Gaius Blossius (/ˈɡaɪ.əs ˈblɒsiəs/; 2nd century BC) was, according to Plutarch, a philosopher and student of the Stoic philosopher Antipater of Tarsus, from the city of Cumae in Campania, Italy, who (along with the Greek rhetorician, Diophanes) instigated Roman tribune Tiberius Gracchus to pursue a land reform movement on behalf of the plebs. Tiberius was accused by his political opponents of attempting to provoke a popular uprising, and have himself crowned King. Eventually, he was assassinated, and his body thrown into the river Tiber.
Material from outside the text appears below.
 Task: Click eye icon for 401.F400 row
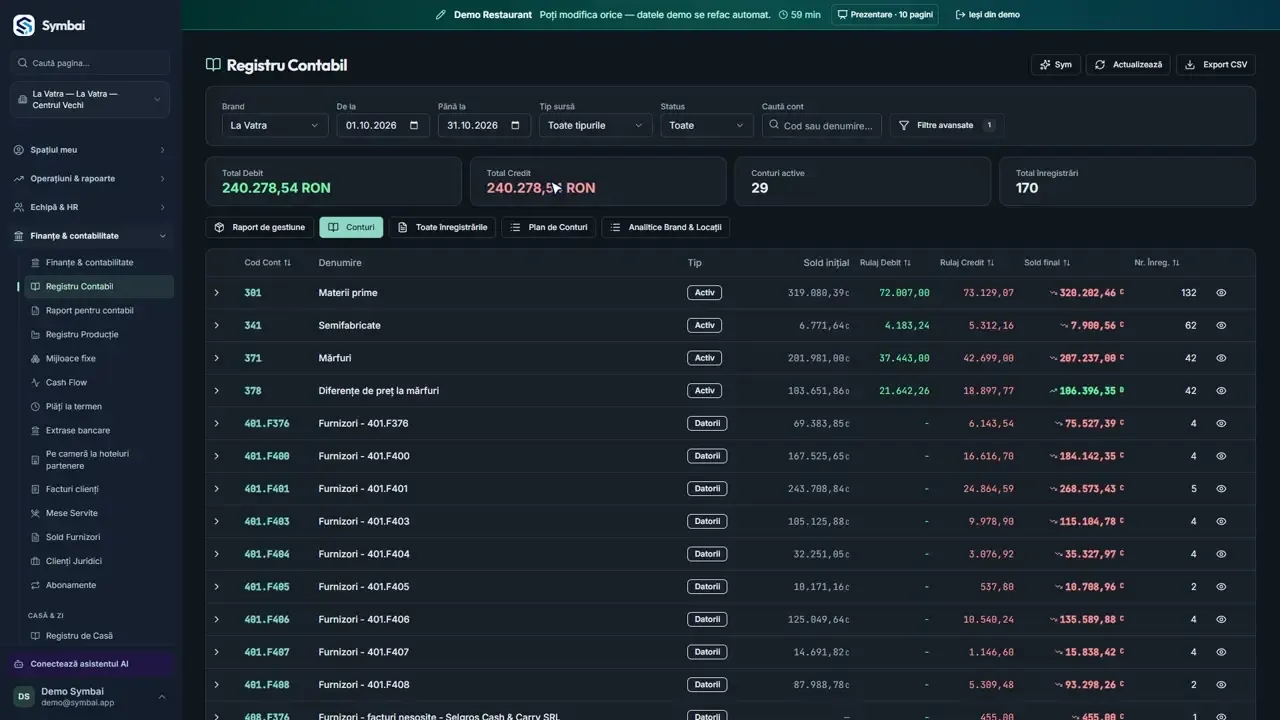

After the death of Tiberius Gracchus, Blossius was interrogated by the consuls on the matter. Blossius freely admitted that he had done anything Tiberius had asked. The consuls asked "What? What would you do if Tiberius ordered you to burn the Capitol?" He answered that Tiberius would never have given such an order. Being pressed on the point, though, Blossius eventually stated that Tiberius would only have ordered such a thing, if it were in the true interests of the Roman people. After that, he was released. Blossius went to the province of Asia, where he took part in Aristonicus' popular uprising against Rome, aiding in the organization of the Heliopolis state. When the uprising was ultimately defeated, he killed himself.

==In literature==

Blossius is a sympathetic character in Steven Saylor's novel Roma. Saylor follows the known facts of Blossius' life, but adds a long-lasting love relationship between him and a Patrician Roman woman, which is not attested in historical sources.